• **EXTRACTED RECORDS**
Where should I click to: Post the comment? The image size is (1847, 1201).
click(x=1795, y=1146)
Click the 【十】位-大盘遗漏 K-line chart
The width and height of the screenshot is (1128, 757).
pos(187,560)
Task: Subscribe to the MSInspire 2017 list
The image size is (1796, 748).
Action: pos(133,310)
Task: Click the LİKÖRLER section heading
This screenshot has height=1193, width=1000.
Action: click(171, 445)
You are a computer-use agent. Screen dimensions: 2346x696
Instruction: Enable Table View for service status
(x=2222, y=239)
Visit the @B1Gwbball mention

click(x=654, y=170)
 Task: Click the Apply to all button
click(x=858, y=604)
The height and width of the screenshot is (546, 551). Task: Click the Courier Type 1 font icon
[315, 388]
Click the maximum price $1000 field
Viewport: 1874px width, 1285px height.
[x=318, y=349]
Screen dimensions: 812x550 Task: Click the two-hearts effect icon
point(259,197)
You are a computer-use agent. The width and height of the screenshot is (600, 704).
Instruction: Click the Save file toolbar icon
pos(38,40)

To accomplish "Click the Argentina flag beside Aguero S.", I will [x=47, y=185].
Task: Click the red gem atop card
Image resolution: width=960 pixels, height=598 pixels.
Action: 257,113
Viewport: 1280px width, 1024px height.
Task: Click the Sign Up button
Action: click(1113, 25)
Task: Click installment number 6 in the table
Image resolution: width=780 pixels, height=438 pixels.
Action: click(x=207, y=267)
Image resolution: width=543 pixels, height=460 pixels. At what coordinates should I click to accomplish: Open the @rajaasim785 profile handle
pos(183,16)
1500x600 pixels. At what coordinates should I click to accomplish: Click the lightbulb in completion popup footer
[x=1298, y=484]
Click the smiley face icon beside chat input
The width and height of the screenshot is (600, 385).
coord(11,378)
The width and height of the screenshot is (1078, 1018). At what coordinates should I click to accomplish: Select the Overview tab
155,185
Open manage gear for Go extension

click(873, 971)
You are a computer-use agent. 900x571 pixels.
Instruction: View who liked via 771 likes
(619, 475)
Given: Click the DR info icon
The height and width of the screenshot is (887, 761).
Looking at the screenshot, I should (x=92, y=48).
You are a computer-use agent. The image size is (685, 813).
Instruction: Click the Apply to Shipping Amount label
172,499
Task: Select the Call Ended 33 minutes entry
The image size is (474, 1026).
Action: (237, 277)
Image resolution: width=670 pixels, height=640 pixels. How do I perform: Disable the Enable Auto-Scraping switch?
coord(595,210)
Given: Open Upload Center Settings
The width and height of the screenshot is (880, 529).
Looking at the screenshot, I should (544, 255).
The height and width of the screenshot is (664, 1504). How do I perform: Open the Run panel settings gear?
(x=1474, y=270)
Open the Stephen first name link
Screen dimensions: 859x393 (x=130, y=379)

• **EXERCISE DESCRIPTION**
What lines in the material above include "Given"? Copy every one of them.

• **OUTPUT OF THE TASK**
Given: Click the DR info icon
Given: Open Upload Center Settings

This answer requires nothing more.